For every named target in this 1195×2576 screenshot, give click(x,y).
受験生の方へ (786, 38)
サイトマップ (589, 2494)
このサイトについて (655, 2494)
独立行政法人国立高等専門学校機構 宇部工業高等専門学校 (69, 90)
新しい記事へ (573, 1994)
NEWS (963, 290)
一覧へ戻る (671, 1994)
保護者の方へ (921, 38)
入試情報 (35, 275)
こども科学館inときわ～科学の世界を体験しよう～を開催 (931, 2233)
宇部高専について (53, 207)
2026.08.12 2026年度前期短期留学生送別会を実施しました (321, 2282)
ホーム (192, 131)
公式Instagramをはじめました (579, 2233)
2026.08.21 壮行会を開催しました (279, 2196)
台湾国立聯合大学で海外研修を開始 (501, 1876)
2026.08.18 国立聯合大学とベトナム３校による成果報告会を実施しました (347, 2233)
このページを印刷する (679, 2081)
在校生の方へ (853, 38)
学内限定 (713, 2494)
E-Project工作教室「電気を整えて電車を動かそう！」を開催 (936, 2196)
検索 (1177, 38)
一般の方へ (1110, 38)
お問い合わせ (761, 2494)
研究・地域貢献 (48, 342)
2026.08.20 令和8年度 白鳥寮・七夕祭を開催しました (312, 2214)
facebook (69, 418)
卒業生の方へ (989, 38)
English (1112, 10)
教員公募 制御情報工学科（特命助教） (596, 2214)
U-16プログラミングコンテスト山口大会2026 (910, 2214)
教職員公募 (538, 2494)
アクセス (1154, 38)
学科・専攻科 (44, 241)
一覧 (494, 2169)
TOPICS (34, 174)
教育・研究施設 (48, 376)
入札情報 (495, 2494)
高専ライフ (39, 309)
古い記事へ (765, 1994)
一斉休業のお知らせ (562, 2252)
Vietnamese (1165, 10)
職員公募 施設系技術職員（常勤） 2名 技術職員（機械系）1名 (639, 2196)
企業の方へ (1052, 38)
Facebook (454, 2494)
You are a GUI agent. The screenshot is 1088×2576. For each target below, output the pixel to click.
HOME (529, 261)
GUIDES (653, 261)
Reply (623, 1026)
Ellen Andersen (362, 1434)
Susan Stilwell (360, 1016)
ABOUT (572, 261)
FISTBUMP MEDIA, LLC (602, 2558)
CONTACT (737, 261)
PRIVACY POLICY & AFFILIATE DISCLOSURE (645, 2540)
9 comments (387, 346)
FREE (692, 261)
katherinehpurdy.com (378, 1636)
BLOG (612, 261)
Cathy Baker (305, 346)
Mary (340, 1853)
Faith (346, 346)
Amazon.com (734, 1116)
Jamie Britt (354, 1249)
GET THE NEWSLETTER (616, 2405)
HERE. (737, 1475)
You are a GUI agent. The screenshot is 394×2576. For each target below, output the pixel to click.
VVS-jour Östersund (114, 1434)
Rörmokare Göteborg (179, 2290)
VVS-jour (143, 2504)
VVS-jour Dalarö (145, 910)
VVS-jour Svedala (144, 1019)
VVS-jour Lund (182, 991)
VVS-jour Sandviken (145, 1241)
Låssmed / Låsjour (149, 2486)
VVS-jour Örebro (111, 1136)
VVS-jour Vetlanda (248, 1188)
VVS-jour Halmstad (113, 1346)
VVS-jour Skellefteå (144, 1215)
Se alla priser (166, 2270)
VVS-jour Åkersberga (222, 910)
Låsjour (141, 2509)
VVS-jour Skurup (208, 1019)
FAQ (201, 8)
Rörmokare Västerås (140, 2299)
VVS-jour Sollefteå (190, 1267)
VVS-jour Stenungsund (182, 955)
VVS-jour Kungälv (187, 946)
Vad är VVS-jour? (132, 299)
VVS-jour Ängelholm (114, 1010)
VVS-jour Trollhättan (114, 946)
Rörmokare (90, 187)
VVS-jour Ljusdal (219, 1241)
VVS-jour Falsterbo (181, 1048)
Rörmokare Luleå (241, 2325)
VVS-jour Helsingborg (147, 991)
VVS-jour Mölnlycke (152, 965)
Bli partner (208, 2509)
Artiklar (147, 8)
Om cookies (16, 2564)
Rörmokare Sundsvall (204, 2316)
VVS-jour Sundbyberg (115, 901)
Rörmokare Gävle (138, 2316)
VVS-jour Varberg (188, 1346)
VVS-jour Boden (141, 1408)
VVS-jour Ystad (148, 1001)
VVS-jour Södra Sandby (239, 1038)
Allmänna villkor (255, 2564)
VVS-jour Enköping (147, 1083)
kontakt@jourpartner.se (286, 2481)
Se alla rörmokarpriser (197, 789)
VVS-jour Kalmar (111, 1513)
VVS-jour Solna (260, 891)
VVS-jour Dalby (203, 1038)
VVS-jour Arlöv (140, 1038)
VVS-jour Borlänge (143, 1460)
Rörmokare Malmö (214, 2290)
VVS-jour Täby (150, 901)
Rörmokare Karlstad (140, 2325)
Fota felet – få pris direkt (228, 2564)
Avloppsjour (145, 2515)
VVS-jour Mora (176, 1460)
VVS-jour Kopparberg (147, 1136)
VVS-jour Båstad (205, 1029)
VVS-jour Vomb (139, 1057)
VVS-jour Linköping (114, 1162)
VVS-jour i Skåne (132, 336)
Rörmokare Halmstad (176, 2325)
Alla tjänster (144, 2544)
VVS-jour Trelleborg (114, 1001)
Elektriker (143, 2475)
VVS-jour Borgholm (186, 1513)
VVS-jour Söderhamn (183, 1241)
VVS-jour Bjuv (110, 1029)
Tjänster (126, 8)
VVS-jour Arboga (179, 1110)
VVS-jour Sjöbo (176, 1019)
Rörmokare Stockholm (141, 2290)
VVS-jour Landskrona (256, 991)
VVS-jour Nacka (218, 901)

WORK ITEM: An exact repeat of all the records is required.

ANSWER SECTION:
For every named target in this 1195×2576 screenshot, give click(x,y).
受験生の方へ (786, 38)
サイトマップ (589, 2494)
このサイトについて (655, 2494)
独立行政法人国立高等専門学校機構 宇部工業高等専門学校 (69, 90)
新しい記事へ (573, 1994)
NEWS (963, 290)
一覧へ戻る (671, 1994)
保護者の方へ (921, 38)
入試情報 (35, 275)
こども科学館inときわ～科学の世界を体験しよう～を開催 (931, 2233)
宇部高専について (53, 207)
2026.08.12 2026年度前期短期留学生送別会を実施しました (321, 2282)
ホーム (192, 131)
公式Instagramをはじめました (579, 2233)
2026.08.21 壮行会を開催しました (279, 2196)
台湾国立聯合大学で海外研修を開始 (501, 1876)
2026.08.18 国立聯合大学とベトナム３校による成果報告会を実施しました (347, 2233)
このページを印刷する (679, 2081)
在校生の方へ (853, 38)
学内限定 (713, 2494)
E-Project工作教室「電気を整えて電車を動かそう！」を開催 (936, 2196)
検索 (1177, 38)
一般の方へ (1110, 38)
お問い合わせ (761, 2494)
研究・地域貢献 (48, 342)
2026.08.20 令和8年度 白鳥寮・七夕祭を開催しました (312, 2214)
facebook (69, 418)
卒業生の方へ (989, 38)
English (1112, 10)
教員公募 制御情報工学科（特命助教） (596, 2214)
U-16プログラミングコンテスト山口大会2026 (910, 2214)
教職員公募 (538, 2494)
アクセス (1154, 38)
学科・専攻科 (44, 241)
一覧 (494, 2169)
TOPICS (34, 174)
教育・研究施設 (48, 376)
入札情報 (495, 2494)
高専ライフ (39, 309)
古い記事へ (765, 1994)
一斉休業のお知らせ (562, 2252)
Vietnamese (1165, 10)
職員公募 施設系技術職員（常勤） 2名 技術職員（機械系）1名 (639, 2196)
企業の方へ (1052, 38)
Facebook (454, 2494)
You are a GUI agent. The screenshot is 1088×2576. For each target below, output the pixel to click.
HOME (529, 261)
GUIDES (653, 261)
Reply (623, 1026)
Ellen Andersen (362, 1434)
Susan Stilwell (360, 1016)
ABOUT (572, 261)
FISTBUMP MEDIA, LLC (602, 2558)
CONTACT (737, 261)
PRIVACY POLICY & AFFILIATE DISCLOSURE (645, 2540)
9 comments (387, 346)
FREE (692, 261)
katherinehpurdy.com (378, 1636)
BLOG (612, 261)
Cathy Baker (305, 346)
Mary (340, 1853)
Faith (346, 346)
Amazon.com (734, 1116)
Jamie Britt (354, 1249)
GET THE NEWSLETTER (616, 2405)
HERE. (737, 1475)
You are a GUI agent. The screenshot is 394×2576. For each target below, output the pixel to click.
VVS-jour Östersund (114, 1434)
Rörmokare Göteborg (179, 2290)
VVS-jour (143, 2504)
VVS-jour Dalarö (145, 910)
VVS-jour Svedala (144, 1019)
VVS-jour Lund (182, 991)
VVS-jour Sandviken (145, 1241)
Låssmed / Låsjour (149, 2486)
VVS-jour Örebro (111, 1136)
VVS-jour Vetlanda (248, 1188)
VVS-jour Halmstad (113, 1346)
VVS-jour Skellefteå (144, 1215)
Se alla priser (166, 2270)
VVS-jour Åkersberga (222, 910)
Låsjour (141, 2509)
VVS-jour Skurup (208, 1019)
FAQ (201, 8)
Rörmokare Västerås (140, 2299)
VVS-jour Sollefteå (190, 1267)
VVS-jour Stenungsund (182, 955)
VVS-jour Kungälv (187, 946)
Vad är VVS-jour? (132, 299)
VVS-jour Ängelholm (114, 1010)
VVS-jour Trollhättan (114, 946)
Rörmokare (90, 187)
VVS-jour Ljusdal (219, 1241)
VVS-jour Falsterbo (181, 1048)
Rörmokare Luleå (241, 2325)
VVS-jour Helsingborg (147, 991)
VVS-jour Mölnlycke (152, 965)
Bli partner (208, 2509)
Artiklar (147, 8)
Om cookies (16, 2564)
Rörmokare Sundsvall (204, 2316)
VVS-jour Sundbyberg (115, 901)
Rörmokare Gävle (138, 2316)
VVS-jour Varberg (188, 1346)
VVS-jour Boden (141, 1408)
VVS-jour Ystad (148, 1001)
VVS-jour Södra Sandby (239, 1038)
Allmänna villkor (255, 2564)
VVS-jour Enköping (147, 1083)
kontakt@jourpartner.se (286, 2481)
Se alla rörmokarpriser (197, 789)
VVS-jour Kalmar (111, 1513)
VVS-jour Solna (260, 891)
VVS-jour Dalby (203, 1038)
VVS-jour Arlöv (140, 1038)
VVS-jour Borlänge (143, 1460)
Rörmokare Malmö (214, 2290)
VVS-jour Täby (150, 901)
Rörmokare Karlstad (140, 2325)
Fota felet – få pris direkt (228, 2564)
Avloppsjour (145, 2515)
VVS-jour Mora (176, 1460)
VVS-jour Kopparberg (147, 1136)
VVS-jour Båstad (205, 1029)
VVS-jour Vomb (139, 1057)
VVS-jour Linköping (114, 1162)
VVS-jour i Skåne (132, 336)
Rörmokare Halmstad (176, 2325)
Alla tjänster (144, 2544)
VVS-jour Trelleborg (114, 1001)
Elektriker (143, 2475)
VVS-jour Borgholm (186, 1513)
VVS-jour Söderhamn (183, 1241)
VVS-jour Bjuv (110, 1029)
Tjänster (126, 8)
VVS-jour Arboga (179, 1110)
VVS-jour Sjöbo (176, 1019)
Rörmokare Stockholm (141, 2290)
VVS-jour Landskrona (256, 991)
VVS-jour Nacka (218, 901)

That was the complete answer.